TASK STATEMENT: One number alone answers this: the count of lines below in which the word "resolution" is found.

(EXERCISE DATA)

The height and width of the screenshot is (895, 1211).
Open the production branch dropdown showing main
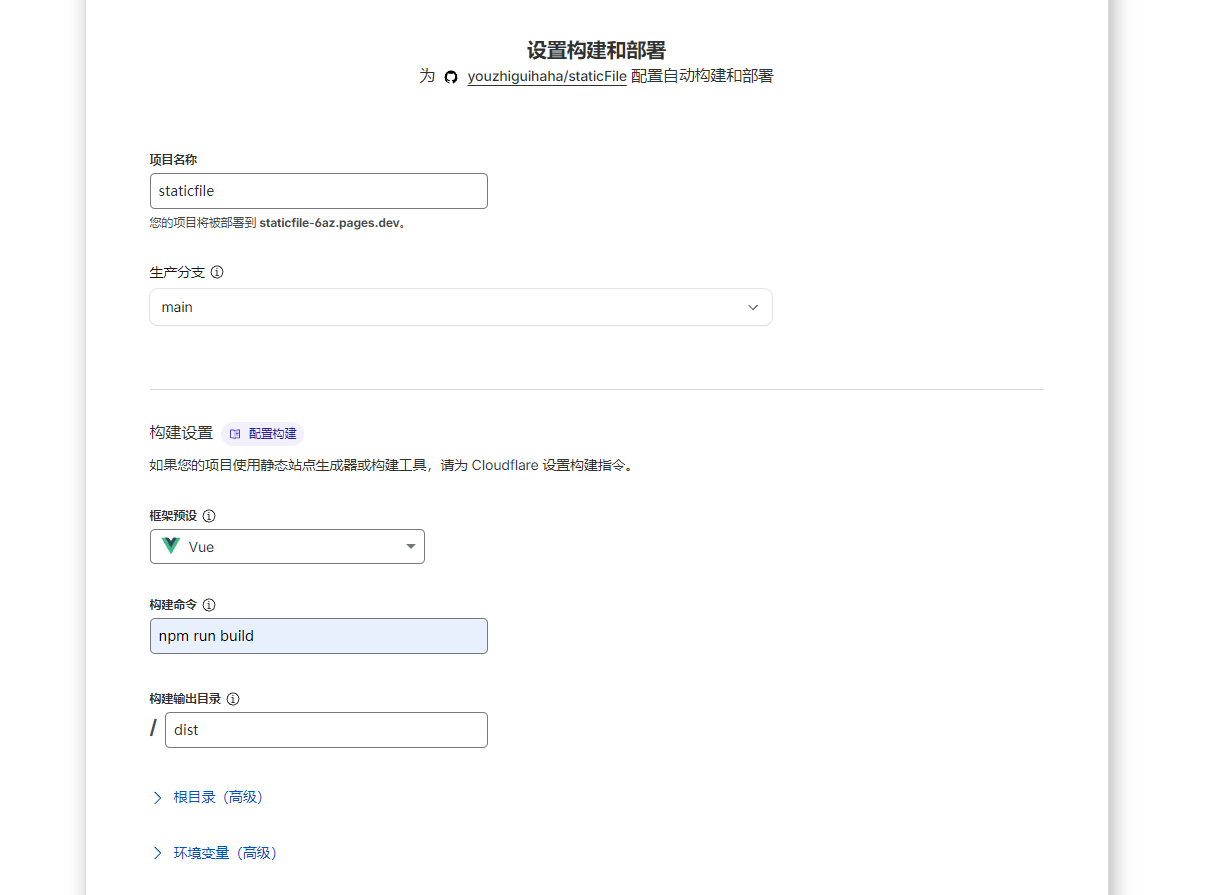coord(460,307)
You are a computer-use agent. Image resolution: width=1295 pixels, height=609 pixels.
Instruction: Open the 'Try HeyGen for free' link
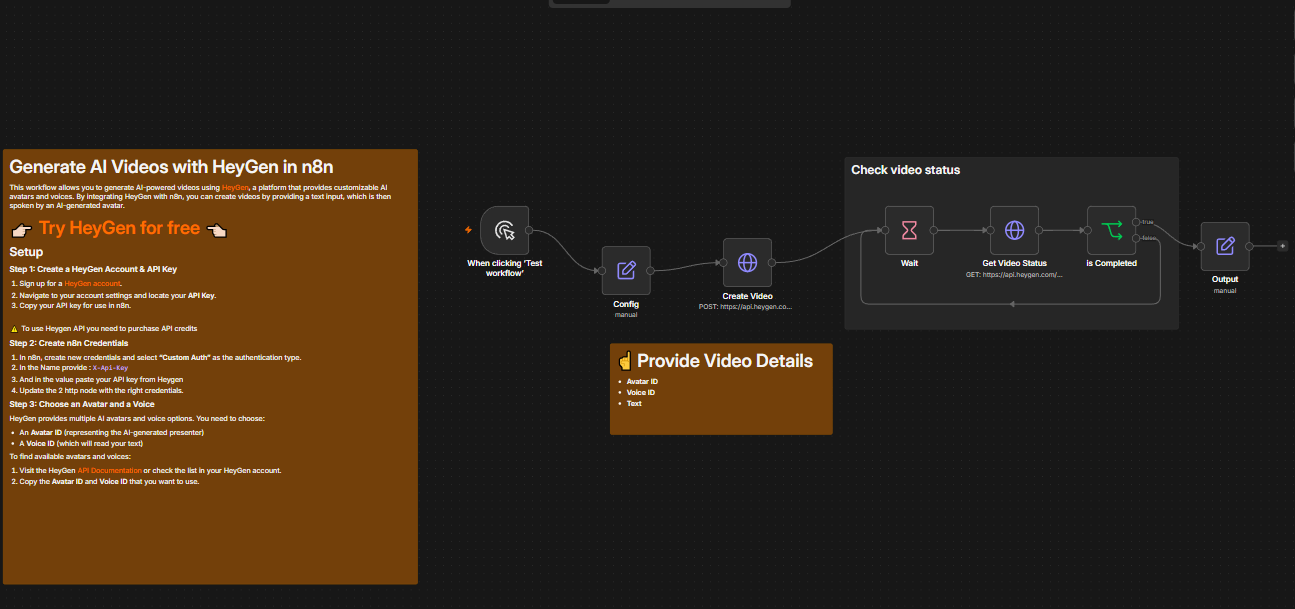coord(119,228)
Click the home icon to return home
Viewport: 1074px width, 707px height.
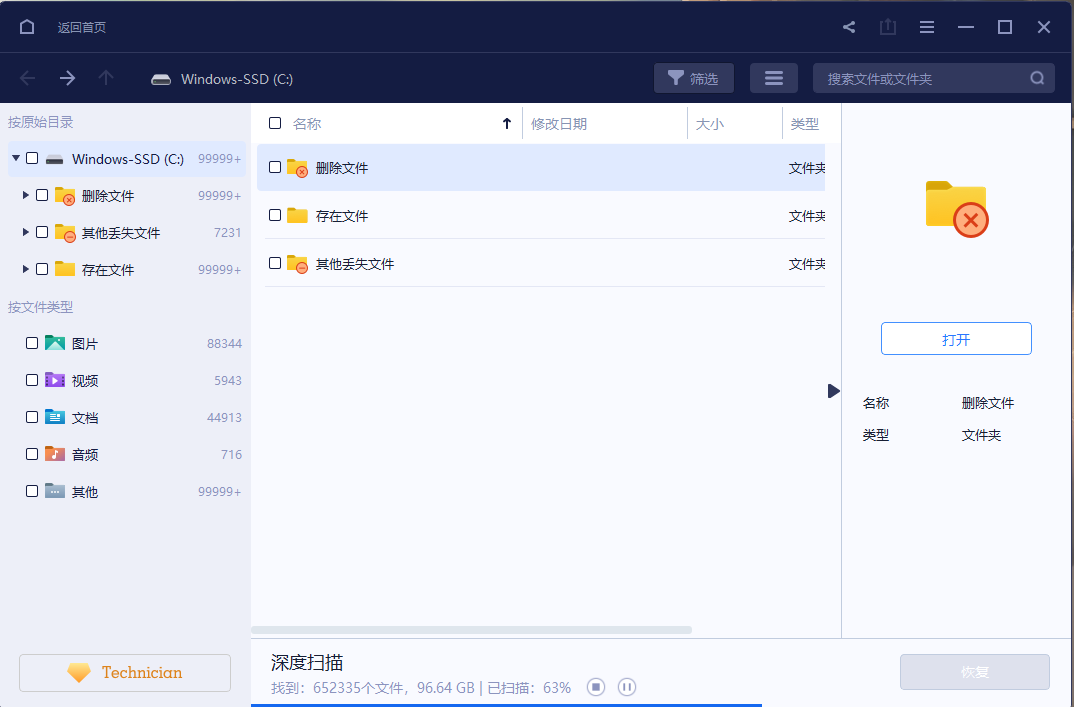(x=27, y=27)
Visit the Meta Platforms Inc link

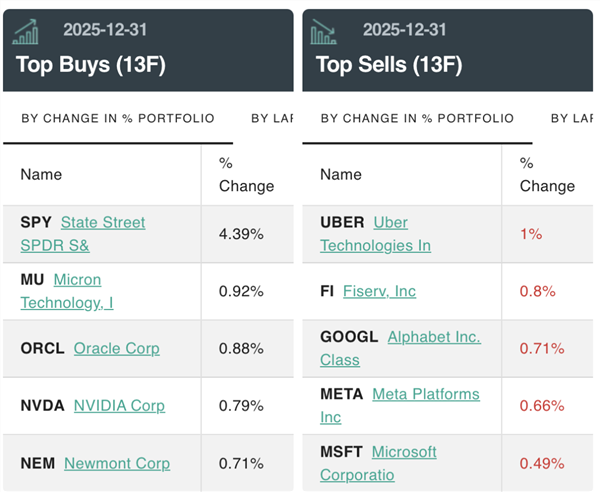pos(425,395)
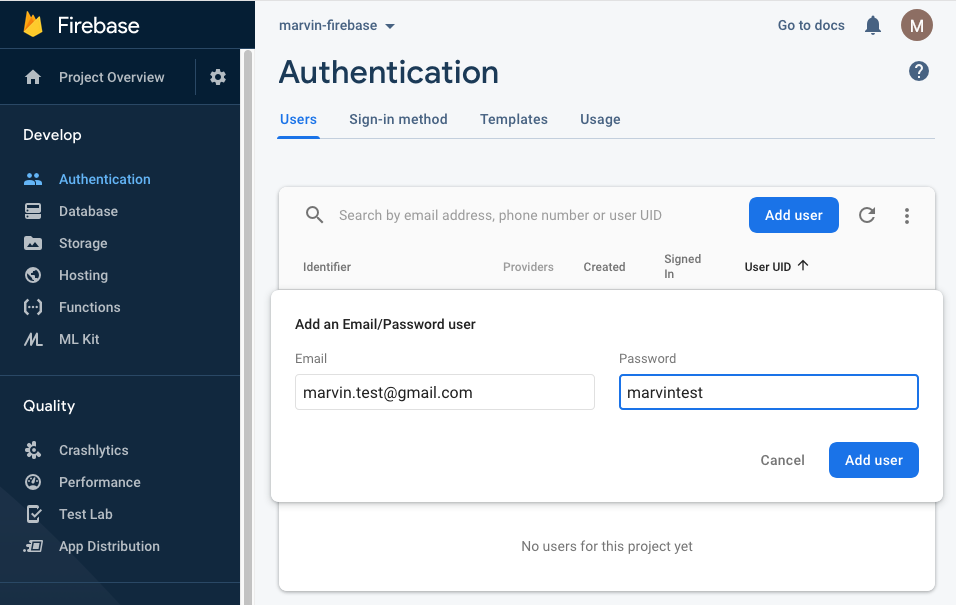
Task: Switch to the Sign-in method tab
Action: click(398, 119)
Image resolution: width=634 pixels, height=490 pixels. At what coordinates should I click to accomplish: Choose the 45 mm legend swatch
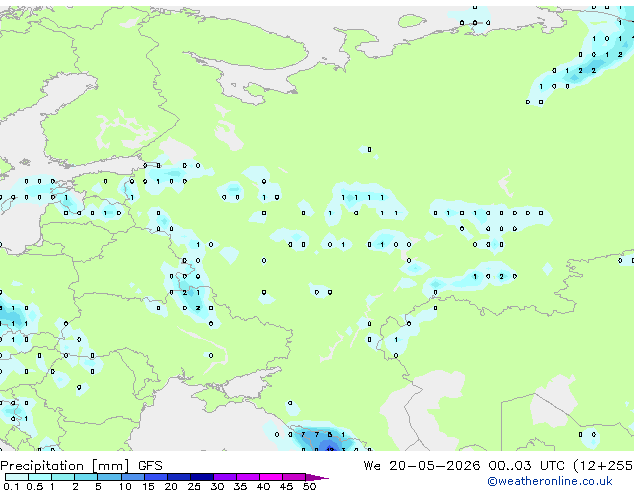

(End EXERCISE DATA)

REPLY: 2